Трофимыч перекрестился, поплевал на ладони, вцепился в рукоятку. Прицелился, и, сипло вдохнув: «Господи, помоги!», обрушил удар в точно выбранное место.
Раздался хруст, и выбитый кирпич провалился в пустоту. За стеной с шорохом посыпалась труха.
— Мастер!
— А то! — усмехнулся Трофимыч. — Сейчас полегче пойдет.
Десятком ударов он расколупал дыру в полуметре от пола, достаточную, чтобы пролезть внутрь потайной комнаты.
Трофимыч отложил кувалду и потянулся к дыре.
— Погоди! — удержал его Корсаков.
За рукав оттащил Трофимыча к окну. Распахнул фрамугу. В затхлую атмосферу комнаты ворвалась струя теплого ночного воздуха.
— Надо подождать, — объяснил Корсаков. — Если кабинет замуровал хозяин, а не пришлые, он вполне мог побрызгать какой-нибудь алхимией.
— Типа дуста?
— Типа, — не стал вдаваться в подробности Корсаков. — Да и мало что за гадости там за столько лет скопиться могло. Пусть проветрится.
Трофимыч поскреб за ухом.
— Ага. Мужик у нас один говорил, на дело, мол, нужно брать хотя бы одного образованного. Иначе спалиться можно чисто по дурости. Ты же в институте учился, да?
— На худграфе.
— У-у! — Трофимыч оттопырил губу. — То-то я смотрю, ты — вылитый граф.
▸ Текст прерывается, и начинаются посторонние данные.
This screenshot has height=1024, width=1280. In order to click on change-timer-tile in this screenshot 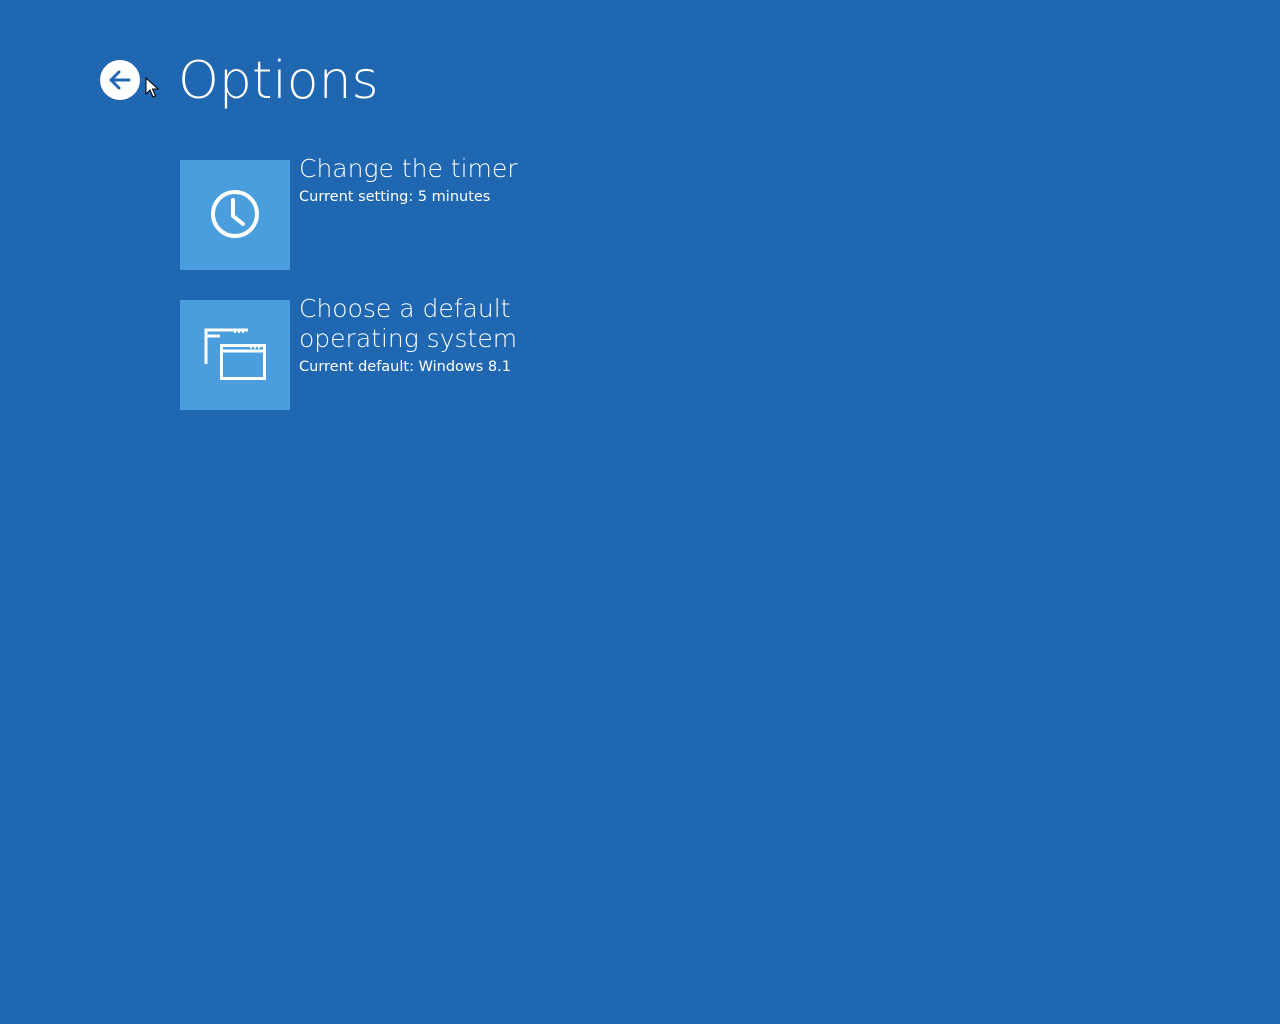, I will do `click(235, 215)`.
Только — худой больно! — Он затрясся от смеха.
— Да иди ты! — отмахнулся Корсаков.
Он подошел к дыре. Подобрал с пола камушек, по прямой бросил вовнутрь. Камень, клацнул о противоположную стену, не пролетев и трех метров.
— Ну, сначала разведаем, что там, а потом решим, ломать стену дальше или нет.
Он приготовился просунуть голову в дыру, но Трофимыч остановил, схватив за рукав.